I've been an avid cyclist my whole adult life, I've even competed in road races, but until recently I've never trained on rollers.

Rollers are a simple tool used by professional and amateur cyclists. Unlike stationary trainers in which the bike is immobile, on rollers the cyclist must balance the bicycle while pedaling. The slightest imbalance can make the bike veer, causing it and rider to fall.

Rollers, which range from $175 to $500, can be purchased from bicycling catalogs like Colorado Cyclist and Performance or a bike specialty shop. If the local shop does not have them in stock, most can order them from the manufacturer. A resistance unit can add to the cost, although some manufactures include them in the price.

So one Saturday morning, I decided to try out my catalog-ordered rollers. By coincidence, the classic cycling movie Breaking Away, about a Midwestern kid who tries to reinvent himself as an Italian cyclist, accent and all, was on TV.

To my surprise, the unit required very little assembly. I had to adjust the front roller so the front wheel of the bike was centered on it. This required removing one bolt. The rollers consist of three cylinders, which are contact points for the bicycle wheels, attached by two rods at each end.

The rear wheel rests on two cylinders. The front wheel rests on the third. A band attached to one of the rear cylinders turns the front wheel as you pedal.

The rollers, in their framework, are raised about 2 inches off the floor, so they can turn unobstructed. So in order to reproduce a true feel of the road, the rollers need a fluid or magnetic resistance attachment. Resistance increases as a rider's pedal cadence increases.

Stationary trainers are a valuable way to get in shape for the cycling season. But rollers, without anything to hold the bike upright except for the rider's pedal action, test balance and form as much as cardiovascular fitness.

My first experience with rollers was, from what I hear, pretty typical. Following the instructions, I placed the bike on the rollers in the middle of an archway. I braced myself as I mounted the bike and managed to get on only after I depressed one of the brakes to keep the bike from rolling off.

The next few minutes were a white-knuckle experience. Feverishly gripping the archway molding with one hand and the handlebars with the other, I pedaled and squeezed the brakes alternately.

Every pedal stroke and slight body or handlebar movement sent the bike gliding left or right depending which way the force was coming from. I was pushing too hard on each downward stroke. I tried to apply less pressure with each downward stroke and balance the force with each opposing upward stroke.

I was also trying to keep the handlebars straight and my eyes looking straight ahead. I had an overwhelming desire to look down, which only made my balance worse.

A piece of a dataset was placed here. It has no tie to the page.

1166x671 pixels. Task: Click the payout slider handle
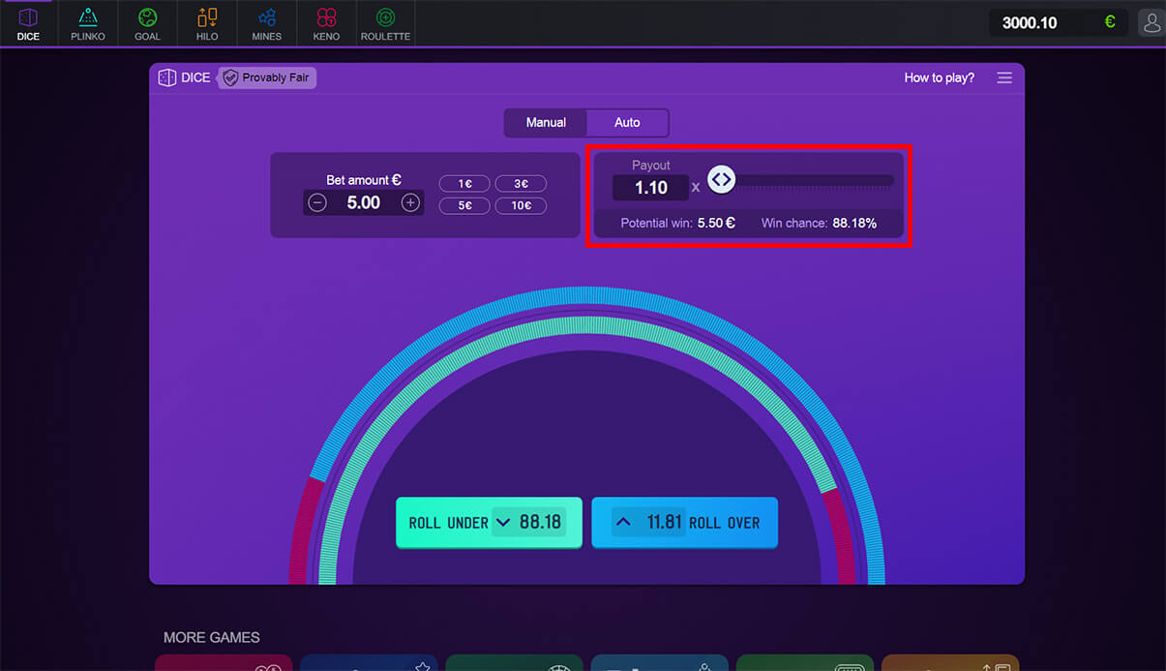coord(722,179)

My goal was to keep my upper body still while my legs acted as pistons. The faster I pedaled, the easier it was to keep the bike centered. My new toy was teaching better form and pedal cadence. But soon I needed a break.

The next try, I was ready to let go of the wall. It was touch and go for a while. Let go, grab. Let go, grab. Finally, I let go and grabbed the handlebars.

The handlebars wobbled, the bike glided from side to side, but I was riding wall-free. I was doing about 25 mph in my living room, breaking quite a sweat. Not bad for a guy who just learned how to ride a bike ... on rollers.

Roller-riding tips

  • Ride in a garage or well-ventilated room.
  • Have lots of water on hand.
  • Keep a towel or sweat guard on the stem and handlebars. Over time, sweat corrodes metal and can ruin your bike. Sweat guards that protect handlebars, stem, and top tube are available for purchase.
  • If you live in an apartment, be considerate. Rollers make a considerable amount of noise.
  • Don't worry about pushing a big gear. Keep your pedal cadence at about 90 rpm. Spinning is much more effective than brute strength.